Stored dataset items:
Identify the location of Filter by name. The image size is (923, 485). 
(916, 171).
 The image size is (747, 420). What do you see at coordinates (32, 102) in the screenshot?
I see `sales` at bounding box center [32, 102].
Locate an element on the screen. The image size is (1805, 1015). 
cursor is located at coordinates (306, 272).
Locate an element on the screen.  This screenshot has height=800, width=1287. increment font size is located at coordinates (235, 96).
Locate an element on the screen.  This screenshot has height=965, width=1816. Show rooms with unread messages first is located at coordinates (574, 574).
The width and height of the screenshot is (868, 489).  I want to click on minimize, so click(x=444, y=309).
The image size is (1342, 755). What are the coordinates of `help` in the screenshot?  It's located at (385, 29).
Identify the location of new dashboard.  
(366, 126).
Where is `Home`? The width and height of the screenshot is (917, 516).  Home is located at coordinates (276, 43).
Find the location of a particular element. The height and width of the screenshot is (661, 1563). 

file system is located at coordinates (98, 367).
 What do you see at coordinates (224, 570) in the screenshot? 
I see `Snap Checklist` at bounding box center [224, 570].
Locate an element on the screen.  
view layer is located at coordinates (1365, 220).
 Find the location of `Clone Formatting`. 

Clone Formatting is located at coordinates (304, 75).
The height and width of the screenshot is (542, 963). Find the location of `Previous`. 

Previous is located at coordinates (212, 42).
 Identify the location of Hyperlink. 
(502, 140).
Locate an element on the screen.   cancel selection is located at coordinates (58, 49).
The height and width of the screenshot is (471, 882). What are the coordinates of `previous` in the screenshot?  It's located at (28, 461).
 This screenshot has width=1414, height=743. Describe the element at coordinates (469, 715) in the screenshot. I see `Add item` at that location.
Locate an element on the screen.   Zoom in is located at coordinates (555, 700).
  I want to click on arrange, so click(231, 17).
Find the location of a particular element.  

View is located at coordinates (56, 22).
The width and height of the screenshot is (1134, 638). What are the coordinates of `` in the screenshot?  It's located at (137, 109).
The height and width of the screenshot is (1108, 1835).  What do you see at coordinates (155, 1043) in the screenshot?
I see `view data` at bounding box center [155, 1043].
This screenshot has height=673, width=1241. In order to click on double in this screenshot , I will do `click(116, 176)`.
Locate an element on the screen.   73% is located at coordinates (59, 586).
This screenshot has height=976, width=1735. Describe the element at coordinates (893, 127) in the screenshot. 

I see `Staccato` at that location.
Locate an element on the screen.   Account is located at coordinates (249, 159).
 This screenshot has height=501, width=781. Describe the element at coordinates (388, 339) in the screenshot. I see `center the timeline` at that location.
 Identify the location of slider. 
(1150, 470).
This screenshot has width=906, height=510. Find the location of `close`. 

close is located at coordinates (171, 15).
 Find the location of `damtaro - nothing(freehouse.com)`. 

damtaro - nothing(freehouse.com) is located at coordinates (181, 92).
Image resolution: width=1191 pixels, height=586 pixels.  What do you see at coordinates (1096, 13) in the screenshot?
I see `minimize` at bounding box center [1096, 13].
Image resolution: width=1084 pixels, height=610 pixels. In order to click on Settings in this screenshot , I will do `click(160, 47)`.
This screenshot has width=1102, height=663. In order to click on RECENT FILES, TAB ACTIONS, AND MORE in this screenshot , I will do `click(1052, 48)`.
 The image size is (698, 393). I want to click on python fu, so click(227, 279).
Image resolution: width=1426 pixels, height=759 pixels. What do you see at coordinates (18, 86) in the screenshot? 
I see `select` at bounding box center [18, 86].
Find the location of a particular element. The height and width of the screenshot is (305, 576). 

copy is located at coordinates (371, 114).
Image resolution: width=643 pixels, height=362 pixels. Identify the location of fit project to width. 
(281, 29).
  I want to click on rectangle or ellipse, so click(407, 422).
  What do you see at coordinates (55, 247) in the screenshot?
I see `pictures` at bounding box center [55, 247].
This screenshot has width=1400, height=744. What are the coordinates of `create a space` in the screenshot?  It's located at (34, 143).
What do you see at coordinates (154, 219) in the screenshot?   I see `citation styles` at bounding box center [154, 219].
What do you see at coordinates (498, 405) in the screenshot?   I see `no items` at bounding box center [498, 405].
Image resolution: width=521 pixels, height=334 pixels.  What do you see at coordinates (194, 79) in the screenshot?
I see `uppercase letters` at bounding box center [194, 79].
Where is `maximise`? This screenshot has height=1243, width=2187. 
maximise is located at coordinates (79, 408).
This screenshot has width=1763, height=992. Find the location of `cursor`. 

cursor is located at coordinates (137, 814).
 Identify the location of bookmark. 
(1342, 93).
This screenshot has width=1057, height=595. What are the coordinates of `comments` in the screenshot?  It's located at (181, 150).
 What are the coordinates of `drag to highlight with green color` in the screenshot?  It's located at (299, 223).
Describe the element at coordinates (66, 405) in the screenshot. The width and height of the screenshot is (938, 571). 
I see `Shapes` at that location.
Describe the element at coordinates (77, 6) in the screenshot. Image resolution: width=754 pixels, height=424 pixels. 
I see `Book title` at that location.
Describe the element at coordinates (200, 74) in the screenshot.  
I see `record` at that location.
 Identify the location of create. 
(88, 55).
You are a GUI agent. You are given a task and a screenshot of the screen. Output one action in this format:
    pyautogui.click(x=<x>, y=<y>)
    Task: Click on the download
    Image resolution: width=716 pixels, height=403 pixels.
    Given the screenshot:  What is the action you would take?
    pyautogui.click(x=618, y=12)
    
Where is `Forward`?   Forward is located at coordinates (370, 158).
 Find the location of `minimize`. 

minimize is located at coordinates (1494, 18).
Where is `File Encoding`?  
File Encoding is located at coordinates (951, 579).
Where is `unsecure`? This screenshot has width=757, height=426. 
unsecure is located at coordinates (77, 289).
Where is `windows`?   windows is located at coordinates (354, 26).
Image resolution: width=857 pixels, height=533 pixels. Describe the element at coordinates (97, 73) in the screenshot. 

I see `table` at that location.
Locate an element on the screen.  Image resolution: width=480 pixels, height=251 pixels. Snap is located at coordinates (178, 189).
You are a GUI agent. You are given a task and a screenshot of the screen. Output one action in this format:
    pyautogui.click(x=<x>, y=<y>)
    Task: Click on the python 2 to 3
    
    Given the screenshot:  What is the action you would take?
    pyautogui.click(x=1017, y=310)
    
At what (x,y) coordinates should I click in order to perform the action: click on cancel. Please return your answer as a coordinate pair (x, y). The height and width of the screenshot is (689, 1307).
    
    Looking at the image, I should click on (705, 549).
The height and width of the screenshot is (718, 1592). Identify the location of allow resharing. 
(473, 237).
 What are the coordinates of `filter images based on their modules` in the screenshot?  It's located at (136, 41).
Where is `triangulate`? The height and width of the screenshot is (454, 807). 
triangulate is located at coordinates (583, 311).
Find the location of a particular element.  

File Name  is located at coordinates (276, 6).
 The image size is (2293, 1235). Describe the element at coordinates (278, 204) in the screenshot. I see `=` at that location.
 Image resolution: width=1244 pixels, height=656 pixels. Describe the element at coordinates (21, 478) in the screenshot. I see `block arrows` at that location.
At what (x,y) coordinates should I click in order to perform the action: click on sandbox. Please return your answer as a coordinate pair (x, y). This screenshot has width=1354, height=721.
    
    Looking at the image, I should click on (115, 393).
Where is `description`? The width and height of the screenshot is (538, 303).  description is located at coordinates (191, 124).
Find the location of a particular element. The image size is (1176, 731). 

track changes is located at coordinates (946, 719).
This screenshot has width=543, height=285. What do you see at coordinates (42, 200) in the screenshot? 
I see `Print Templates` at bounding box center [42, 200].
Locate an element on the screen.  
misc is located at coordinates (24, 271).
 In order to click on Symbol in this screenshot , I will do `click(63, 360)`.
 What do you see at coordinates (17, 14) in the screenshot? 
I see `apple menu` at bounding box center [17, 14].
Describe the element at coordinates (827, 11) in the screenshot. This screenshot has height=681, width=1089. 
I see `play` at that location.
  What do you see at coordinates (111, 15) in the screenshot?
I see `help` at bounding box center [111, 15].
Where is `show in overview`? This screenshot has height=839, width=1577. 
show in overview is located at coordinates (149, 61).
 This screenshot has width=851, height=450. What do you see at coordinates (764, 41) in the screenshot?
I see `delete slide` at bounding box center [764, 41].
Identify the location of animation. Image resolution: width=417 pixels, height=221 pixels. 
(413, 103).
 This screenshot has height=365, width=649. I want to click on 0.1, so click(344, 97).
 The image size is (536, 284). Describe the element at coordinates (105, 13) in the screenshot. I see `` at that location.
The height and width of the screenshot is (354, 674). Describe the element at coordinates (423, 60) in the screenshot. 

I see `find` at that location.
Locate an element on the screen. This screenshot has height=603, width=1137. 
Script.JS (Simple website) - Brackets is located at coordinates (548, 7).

PROBLEM: Copy the data above word for word. Begin with the line containing "coordinates (276, 43)." and continue through the line containing "Clone Formatting is".

TASK ANSWER:
Where is `Home`? The width and height of the screenshot is (917, 516).  Home is located at coordinates (276, 43).
Find the location of a particular element. The height and width of the screenshot is (661, 1563). 

file system is located at coordinates (98, 367).
 What do you see at coordinates (224, 570) in the screenshot? 
I see `Snap Checklist` at bounding box center [224, 570].
Locate an element on the screen.  
view layer is located at coordinates (1365, 220).
 Find the location of `Clone Formatting`. 

Clone Formatting is located at coordinates (304, 75).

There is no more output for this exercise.